▶ **Stored items**:
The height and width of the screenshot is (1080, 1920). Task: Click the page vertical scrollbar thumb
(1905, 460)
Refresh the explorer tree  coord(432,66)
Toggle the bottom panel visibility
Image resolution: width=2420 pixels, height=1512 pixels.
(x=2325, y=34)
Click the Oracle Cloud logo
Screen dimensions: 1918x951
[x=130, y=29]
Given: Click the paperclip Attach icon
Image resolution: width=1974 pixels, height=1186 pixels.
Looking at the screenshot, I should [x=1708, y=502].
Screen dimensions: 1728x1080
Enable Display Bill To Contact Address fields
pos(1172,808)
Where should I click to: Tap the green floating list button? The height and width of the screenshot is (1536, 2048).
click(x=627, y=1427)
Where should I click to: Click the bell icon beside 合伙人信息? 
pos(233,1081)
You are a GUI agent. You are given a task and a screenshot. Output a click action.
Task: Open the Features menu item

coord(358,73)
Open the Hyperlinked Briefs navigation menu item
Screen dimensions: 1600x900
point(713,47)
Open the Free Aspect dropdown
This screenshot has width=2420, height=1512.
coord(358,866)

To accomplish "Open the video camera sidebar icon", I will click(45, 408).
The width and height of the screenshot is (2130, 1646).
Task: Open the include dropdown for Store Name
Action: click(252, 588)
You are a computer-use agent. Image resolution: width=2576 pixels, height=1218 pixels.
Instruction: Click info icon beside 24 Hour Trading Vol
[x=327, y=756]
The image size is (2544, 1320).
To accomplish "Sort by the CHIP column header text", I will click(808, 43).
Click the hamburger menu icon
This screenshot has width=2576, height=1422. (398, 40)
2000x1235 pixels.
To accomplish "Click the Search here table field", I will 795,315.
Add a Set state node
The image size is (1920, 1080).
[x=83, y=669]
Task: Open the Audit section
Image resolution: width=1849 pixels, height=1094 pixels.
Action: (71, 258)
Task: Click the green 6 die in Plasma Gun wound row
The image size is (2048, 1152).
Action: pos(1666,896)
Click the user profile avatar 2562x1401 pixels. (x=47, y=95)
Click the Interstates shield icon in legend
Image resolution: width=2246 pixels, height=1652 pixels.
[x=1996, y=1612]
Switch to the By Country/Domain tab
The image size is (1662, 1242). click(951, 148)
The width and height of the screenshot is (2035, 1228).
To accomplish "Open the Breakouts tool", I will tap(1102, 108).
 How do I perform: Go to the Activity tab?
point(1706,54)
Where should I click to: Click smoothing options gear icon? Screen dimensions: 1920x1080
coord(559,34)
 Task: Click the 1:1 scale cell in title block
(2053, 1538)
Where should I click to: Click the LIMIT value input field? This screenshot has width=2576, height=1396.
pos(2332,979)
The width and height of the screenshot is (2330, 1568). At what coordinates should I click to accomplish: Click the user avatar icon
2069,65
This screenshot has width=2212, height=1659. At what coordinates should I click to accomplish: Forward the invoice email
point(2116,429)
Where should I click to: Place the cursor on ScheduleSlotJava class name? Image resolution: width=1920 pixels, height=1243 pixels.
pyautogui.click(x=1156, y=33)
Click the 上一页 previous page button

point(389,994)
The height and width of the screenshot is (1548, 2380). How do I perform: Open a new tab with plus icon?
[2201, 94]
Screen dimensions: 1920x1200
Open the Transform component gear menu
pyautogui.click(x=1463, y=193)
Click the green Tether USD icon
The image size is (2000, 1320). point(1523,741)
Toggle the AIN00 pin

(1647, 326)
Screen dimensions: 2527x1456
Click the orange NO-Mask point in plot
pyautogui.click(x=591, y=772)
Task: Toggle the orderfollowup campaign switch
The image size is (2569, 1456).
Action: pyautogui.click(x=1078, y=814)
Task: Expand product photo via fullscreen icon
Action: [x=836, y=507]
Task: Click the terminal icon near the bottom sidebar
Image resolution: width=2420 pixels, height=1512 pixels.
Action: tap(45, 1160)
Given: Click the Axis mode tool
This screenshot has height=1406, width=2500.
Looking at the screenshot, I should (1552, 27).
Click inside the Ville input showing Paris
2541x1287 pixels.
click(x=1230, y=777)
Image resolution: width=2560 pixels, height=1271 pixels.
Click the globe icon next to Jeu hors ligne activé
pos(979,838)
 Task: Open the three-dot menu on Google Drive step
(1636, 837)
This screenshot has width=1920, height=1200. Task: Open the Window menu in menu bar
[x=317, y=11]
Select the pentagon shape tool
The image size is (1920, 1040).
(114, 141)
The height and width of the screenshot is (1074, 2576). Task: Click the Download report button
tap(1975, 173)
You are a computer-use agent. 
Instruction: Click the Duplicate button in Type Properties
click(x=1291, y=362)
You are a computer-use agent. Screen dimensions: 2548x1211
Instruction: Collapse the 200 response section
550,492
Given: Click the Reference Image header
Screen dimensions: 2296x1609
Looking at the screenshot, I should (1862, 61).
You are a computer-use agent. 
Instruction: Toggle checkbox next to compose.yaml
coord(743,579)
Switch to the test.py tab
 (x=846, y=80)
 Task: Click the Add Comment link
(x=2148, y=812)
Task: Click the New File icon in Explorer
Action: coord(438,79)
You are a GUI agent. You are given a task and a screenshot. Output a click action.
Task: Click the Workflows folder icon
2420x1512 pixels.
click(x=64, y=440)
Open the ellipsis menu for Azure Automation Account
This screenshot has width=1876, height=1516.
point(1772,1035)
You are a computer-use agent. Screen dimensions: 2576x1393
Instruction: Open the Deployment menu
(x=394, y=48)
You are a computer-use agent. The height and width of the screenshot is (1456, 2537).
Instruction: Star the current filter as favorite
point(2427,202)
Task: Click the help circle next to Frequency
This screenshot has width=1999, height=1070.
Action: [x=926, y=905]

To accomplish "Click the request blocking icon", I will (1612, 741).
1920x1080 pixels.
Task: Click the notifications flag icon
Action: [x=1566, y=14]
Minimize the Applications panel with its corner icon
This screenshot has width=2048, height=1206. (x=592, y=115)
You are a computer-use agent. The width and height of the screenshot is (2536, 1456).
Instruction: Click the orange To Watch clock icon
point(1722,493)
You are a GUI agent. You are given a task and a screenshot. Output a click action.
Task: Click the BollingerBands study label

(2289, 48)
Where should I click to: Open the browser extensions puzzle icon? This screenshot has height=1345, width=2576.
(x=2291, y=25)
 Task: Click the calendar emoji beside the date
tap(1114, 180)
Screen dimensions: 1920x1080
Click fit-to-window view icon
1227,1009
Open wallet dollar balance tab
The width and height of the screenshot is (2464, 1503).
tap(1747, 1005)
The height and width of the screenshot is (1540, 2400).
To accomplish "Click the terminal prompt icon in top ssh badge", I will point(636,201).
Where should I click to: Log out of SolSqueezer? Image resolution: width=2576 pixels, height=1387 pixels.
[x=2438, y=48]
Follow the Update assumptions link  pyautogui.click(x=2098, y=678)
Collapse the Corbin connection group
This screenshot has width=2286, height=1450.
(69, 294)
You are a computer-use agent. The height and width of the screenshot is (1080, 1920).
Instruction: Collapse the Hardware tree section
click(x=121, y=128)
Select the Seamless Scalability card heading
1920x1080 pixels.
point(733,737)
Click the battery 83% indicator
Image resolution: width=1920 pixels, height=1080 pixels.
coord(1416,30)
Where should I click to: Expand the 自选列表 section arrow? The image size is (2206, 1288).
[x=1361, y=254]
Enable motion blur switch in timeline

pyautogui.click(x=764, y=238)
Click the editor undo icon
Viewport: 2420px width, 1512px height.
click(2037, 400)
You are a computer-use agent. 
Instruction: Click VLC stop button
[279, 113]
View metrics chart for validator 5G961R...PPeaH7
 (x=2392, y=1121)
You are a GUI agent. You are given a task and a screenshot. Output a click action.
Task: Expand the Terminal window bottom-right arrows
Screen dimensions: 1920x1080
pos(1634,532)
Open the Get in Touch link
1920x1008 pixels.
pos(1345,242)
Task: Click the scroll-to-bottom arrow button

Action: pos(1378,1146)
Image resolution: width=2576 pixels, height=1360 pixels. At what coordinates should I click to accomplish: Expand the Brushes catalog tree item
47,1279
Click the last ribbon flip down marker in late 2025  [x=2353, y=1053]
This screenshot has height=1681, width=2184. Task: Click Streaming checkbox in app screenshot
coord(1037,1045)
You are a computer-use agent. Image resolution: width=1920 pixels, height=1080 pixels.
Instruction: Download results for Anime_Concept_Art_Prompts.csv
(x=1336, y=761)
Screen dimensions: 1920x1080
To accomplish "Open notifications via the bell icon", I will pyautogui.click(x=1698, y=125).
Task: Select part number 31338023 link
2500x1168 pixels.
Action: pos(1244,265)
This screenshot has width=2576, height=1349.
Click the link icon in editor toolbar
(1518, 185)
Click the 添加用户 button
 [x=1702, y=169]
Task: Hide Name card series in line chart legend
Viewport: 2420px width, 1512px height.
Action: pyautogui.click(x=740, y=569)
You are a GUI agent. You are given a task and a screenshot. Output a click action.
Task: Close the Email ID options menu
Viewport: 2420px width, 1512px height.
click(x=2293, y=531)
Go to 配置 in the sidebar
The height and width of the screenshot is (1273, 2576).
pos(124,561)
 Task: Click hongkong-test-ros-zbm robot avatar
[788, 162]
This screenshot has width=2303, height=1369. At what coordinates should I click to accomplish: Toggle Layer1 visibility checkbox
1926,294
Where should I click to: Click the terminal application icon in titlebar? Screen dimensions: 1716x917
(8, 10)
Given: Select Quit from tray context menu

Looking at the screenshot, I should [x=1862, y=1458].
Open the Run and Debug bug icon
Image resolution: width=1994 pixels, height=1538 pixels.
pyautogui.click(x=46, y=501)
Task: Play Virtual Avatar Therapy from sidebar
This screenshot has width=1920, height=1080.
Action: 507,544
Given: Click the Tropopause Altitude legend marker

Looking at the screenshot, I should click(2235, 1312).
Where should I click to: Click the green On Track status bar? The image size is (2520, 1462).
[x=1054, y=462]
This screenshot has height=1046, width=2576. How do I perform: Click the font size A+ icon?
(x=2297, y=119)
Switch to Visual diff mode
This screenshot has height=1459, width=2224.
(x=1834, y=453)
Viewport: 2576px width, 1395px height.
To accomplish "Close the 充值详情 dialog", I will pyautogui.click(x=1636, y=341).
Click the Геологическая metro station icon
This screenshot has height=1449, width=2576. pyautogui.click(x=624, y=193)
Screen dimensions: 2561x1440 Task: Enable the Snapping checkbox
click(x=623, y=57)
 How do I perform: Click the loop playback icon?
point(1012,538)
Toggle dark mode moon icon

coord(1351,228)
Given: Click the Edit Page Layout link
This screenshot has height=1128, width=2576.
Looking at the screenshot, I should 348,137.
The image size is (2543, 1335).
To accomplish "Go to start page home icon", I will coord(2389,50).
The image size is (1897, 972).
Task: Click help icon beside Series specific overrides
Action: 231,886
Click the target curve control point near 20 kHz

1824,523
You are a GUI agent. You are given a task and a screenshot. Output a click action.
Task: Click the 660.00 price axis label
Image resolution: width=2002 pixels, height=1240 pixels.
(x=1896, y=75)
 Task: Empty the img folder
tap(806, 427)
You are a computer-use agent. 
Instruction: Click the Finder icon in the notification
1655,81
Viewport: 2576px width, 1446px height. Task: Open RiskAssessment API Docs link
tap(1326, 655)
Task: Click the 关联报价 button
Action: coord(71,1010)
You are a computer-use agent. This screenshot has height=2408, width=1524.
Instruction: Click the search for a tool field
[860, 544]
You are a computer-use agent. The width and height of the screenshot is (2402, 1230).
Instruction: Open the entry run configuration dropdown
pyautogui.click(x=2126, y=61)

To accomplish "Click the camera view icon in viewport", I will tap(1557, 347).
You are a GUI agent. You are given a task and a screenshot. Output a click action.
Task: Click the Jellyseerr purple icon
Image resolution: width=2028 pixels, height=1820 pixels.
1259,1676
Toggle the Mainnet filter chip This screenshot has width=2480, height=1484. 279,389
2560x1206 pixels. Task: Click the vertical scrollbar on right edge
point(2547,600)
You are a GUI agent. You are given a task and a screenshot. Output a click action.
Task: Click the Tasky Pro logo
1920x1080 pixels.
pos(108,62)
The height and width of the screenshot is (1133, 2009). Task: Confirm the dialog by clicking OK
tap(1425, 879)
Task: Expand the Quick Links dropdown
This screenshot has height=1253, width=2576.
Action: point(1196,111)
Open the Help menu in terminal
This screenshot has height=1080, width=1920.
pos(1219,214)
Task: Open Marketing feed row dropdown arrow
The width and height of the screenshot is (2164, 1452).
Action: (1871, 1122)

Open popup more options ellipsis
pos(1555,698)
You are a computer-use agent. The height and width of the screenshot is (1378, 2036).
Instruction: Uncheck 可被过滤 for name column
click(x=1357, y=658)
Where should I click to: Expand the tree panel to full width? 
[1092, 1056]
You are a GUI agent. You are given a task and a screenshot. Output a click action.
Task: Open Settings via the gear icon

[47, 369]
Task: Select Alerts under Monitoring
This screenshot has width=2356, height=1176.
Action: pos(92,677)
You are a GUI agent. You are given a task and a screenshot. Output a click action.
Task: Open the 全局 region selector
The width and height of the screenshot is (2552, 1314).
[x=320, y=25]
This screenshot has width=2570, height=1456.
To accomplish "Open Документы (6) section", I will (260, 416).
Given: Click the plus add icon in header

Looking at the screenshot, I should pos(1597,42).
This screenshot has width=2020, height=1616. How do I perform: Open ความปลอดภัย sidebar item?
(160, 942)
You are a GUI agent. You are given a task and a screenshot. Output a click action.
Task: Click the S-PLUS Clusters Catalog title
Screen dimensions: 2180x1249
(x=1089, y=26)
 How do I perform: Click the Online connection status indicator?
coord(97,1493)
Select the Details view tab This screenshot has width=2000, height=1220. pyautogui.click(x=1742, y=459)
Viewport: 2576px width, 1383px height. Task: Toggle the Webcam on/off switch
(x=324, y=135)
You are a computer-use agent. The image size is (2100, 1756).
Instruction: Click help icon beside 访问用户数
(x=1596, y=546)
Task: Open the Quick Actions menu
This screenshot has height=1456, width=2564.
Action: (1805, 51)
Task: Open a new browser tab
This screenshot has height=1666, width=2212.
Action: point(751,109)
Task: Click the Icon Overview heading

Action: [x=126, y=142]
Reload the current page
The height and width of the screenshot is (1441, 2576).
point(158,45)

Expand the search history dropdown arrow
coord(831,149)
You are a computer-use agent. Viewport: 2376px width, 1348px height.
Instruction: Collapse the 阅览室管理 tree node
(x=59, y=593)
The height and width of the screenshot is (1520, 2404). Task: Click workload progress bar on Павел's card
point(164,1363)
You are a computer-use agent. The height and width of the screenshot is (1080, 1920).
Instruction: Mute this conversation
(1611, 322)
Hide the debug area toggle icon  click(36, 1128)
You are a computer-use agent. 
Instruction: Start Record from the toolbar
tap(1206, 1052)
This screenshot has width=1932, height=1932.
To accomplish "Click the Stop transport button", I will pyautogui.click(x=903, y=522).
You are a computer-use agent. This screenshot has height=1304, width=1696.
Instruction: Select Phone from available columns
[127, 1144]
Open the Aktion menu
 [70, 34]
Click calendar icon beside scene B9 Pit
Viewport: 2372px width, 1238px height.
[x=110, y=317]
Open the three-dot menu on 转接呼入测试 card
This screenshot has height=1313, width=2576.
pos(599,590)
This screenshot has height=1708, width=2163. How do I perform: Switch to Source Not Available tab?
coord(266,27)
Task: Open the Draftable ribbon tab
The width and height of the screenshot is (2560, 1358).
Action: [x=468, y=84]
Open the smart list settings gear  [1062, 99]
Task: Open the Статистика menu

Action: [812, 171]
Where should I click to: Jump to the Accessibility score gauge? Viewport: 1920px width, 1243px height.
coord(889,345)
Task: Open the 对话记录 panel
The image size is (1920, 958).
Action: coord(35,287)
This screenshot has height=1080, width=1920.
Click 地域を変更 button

▶ **THE TASK**: Only the line containing "Task: Open the Статистика menu" and the lines after it, up to and including the last line of the data, should appear in the answer, exactly as written.

▶ **WORKED SOLUTION**:
Task: Open the Статистика menu

Action: [812, 171]
Where should I click to: Jump to the Accessibility score gauge? Viewport: 1920px width, 1243px height.
coord(889,345)
Task: Open the 对话记录 panel
The image size is (1920, 958).
Action: coord(35,287)
This screenshot has height=1080, width=1920.
Click 地域を変更 button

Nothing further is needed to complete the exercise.